Now we have 6 (=1+5)  queries being sent to the database, it is getting better but still not satisfying.

-- 1 query for fetching product groups
SELECT [g].[Id], [g].[Name]
FROM [ProductGroups] AS [g]
WHERE CHARINDEX(N'Group', [g].[Name]) > 0
-- 5 queries for fetching products (i.e. 1 query per fetched product group)
SELECT [p].[Id], [p].[GroupId], [p].[Name]
FROM [Products] AS [p]
WHERE (CHARINDEX(N''1'', [p].[Name]) > 0) AND
(@_outer_Id = [p].[GroupId])

Obviously, EF Core has some difficulties translating queries if Select() contains a filtered collection. Let's select just the first product.

var groups = Context.ProductGroups
.Where(g => g.Name.Contains("Group"))
.Select(g => new
{
ProductGroup = g,
Product = g.Products.FirstOrDefault()
})
.ToList();

Print(groups);

We still getting 6 queries meaning that the "problem" doesn't lie in the cardinality of the response type (Product vs ICollection<Product>) but in collections in general.

Solutions

We can reduce the number of queries by not using the navigational property Products but doing the "JOIN" by ourselves, for example via GroupJoin.

var productsQuery = Context.Products.Where(i => i.Name.Contains("1"));

var groups = Context.ProductGroups
.Where(g => g.Name.Contains("Group"))
.GroupJoin(productsQuery, g => g.Id, p => p.GroupId, (g, p) => new
{
ProductGroup = g,
Products = p
})
.ToList();

Print(groups);

The previous LINQ query produces just 1 query.

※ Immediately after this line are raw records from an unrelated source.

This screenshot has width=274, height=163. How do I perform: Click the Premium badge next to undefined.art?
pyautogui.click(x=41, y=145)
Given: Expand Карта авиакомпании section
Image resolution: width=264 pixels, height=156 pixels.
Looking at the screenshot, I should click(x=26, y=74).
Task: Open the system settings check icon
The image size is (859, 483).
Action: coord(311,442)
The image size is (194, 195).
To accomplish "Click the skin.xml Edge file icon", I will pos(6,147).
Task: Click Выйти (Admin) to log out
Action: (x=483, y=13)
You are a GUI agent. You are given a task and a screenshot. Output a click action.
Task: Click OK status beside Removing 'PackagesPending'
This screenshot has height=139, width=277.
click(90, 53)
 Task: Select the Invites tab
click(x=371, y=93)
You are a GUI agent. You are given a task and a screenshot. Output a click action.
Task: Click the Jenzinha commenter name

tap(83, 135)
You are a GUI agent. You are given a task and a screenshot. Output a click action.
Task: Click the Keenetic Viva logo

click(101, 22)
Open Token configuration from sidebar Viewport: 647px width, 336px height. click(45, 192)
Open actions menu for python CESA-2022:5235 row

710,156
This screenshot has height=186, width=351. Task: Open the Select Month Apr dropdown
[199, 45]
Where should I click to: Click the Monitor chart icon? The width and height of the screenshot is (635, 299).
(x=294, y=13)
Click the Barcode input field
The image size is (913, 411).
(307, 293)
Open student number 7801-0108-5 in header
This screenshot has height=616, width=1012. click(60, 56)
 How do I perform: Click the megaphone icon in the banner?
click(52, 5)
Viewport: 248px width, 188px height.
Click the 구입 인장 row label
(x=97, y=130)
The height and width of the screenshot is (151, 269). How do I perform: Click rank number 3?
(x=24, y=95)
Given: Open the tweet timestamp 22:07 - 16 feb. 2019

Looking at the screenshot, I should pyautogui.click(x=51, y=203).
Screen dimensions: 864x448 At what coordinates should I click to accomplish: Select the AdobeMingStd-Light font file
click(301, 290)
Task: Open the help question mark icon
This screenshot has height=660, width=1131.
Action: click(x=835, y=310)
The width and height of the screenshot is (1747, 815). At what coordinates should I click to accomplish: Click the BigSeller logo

SELECT [g].[Id], [g].[Name], [t].[Id], [t].[GroupId], [t].[Name]
FROM [ProductGroups] AS [g]
LEFT JOIN
(
    SELECT [i].[Id], [i].[GroupId], [i].[Name]
    FROM [Products] AS [i]
    WHERE CHARINDEX(N'1', [i].[Name]) > 0
) AS [t] ON [g].[Id] = [t].[GroupId]
WHERE CHARINDEX(N'Group', [g].[Name]) > 0
ORDER BY [g].[Id]

An alternative solution is to fetch the data separately and doing lookups in .NET.

var groupsQuery = Context.ProductGroups
.Where(g => g.Name.Contains("Group"));

var productsByGroupId = groupsQuery
                           .SelectMany(g => g.Products.Where(i => i.Name.Contains("1")))
.ToLookup(p => p.GroupId);

var groups = groupsQuery
.Select(g => new
{
ProductGroup = g,
Products = productsByGroupId[g.Id]
})
.ToList();

The generated SQL statements are easier to handle by the database but there are 2 of them. 

-- For product groups
SELECT [g].[Id], [g].[Name]
FROM [ProductGroups] AS [g]
WHERE CHARINDEX(N'Group', [g].[Name]) > 0
-- For products
SELECT [g.Products].[Id], [g.Products].[GroupId], [g.Products].[Name]
FROM [ProductGroups] AS [g]
INNER JOIN [Products] AS [g.Products]
    ON [g].[Id] = [g.Products].[GroupId]
WHERE (CHARINDEX(N'Group', [g].[Name]) > 0) AND
     (CHARINDEX(N'1', [g.Products].[Name]) > 0)

Depending on the database model, amount of data, indexes, number of collections and columns being fetched the one or the other solution may perform better.

Closing Words

The query generation of EF Core is not optimal yet but the Entity Framework Team is currently working on the "N+1 queries" problem so we will re-check all queries with EF Core 2.1 very soon.

In general, whether it is EF 6, EF Core or other O/R mapper it is recommended to use a database profiling tool, so we get good understanding of the technology we use yet again.